> **What you need to do**
1. In the cataraft listing, what size is the cooler in the package?
2. Rewrite part of the cataraft listing, from the words "## dougsor (Jul" through "on extended trips.", replacing "Yeti" with "Igloo".
3. Carry on the cataraft listing from its last line.

> **Reading passage**
# Raft AIRE Cataraft - $7,999 (Bend)



## dougsor (Jul 23, 2021)

16' AIRE Lion Cataraft package – everything you need to hit the river. Custom package originally built by Andy and Bax in Portland. Lightly used (never had a hole or tear) and stored indoors. The huge tubes create an incredibly stable boat for big water, low draft for low water conditions and plenty of storage for extended floats. Includes the following:



5-Bay frame, with mesh flooring for passengers and storage. Includes motor mount
Two dry boxes
120-quart Yeti cooler
3 seats and an extra padded bench in back for day trips, which can be taken off for extra storage on extended trips.

> **Supplied data**
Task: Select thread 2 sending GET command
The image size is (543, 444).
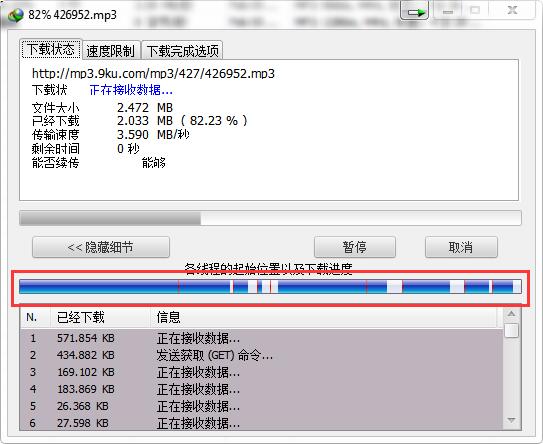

> **Set of answers**
1. It is a 120-quart Yeti cooler.

2.
## dougsor (Jul 23, 2021)

16' AIRE Lion Cataraft package – everything you need to hit the river. Custom package originally built by Andy and Bax in Portland. Lightly used (never had a hole or tear) and stored indoors. The huge tubes create an incredibly stable boat for big water, low draft for low water conditions and plenty of storage for extended floats. Includes the following:



5-Bay frame, with mesh flooring for passengers and storage. Includes motor mount
Two dry boxes
120-quart Igloo cooler
3 seats and an extra padded bench in back for day trips, which can be taken off for extra storage on extended trips.

3.
10' Sawyer oars and 1 extra oar
Oar locks and plenty of cam straps
K-Pump


Trailer is an all-aluminum, 16' x 8' trailer with a roller bar and winch for easy loading and transporting. Can also be used for ATV's, snowmobiles, etc.


----------



## GeoRon (Jun 24, 2015)

Sweet!


----------



## LastMohican927 (Aug 14, 2018)

Nice rig. What year are the tubes?


----------



## Iamquigley (Sep 6, 2020)

I don't know why this just showed up in my feed but I'll have to say that while I'm not a cat man if I WERE. This would be it. Bad ass set up.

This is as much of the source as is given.